We see a powerful effect of local opinion in Chatherine O’Flynn’s What Was Lost. Ten-year-old aspiring detective Kate Meaney has dreams of owning her own detective agency, Falcon Investigations. She observes everything and makes notes about what she sees, and spends as much time as she can at the local Green Oaks Mall, looking for suspicious characters or activities. One day, Kate is seen boarding a bus with her friend, twenty-two-year-old Adrian Palmer. Palmer returns, but Kate has disappeared. No body is found, and there’s no obvious evidence that she’s been killed, but everyone thinks that Adrian is responsible for abducting Kate and probably, for killing her.
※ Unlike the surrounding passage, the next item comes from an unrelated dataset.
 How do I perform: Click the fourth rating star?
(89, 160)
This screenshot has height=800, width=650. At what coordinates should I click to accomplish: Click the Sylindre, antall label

In fact, local prejudice against Adrian runs so high that he feels forced to leave town. Because of the town’s prejudice against him, Adrian has no desire to return, but he has kept in touch with his sister, Lisa. Years later, Lisa has a mediocre, go-nowhere job at a music store in the mall, where she’s befriended Kurt, a security guard. One day, Kurt is watching a surveillance video when he sees a young girl who looks just like Kate Meaney, even to the stuffed monkey peeping out of her backpack. Kate is haunted by this, since she never believed that Adrian was guilty of abducting or killing Kate. So she and Kurt decide to find out what really happened to Kate.
There are, of course, lots of other novels in which the “court of public opinion” plays an important role. That local prejudice adds color and interest, and can add a strong layer of suspense to a novel. Which are your favorite “court of public opinion” novels?
*NOTE: The title of this post is a line from Cecil Hill’s Town Without Pity.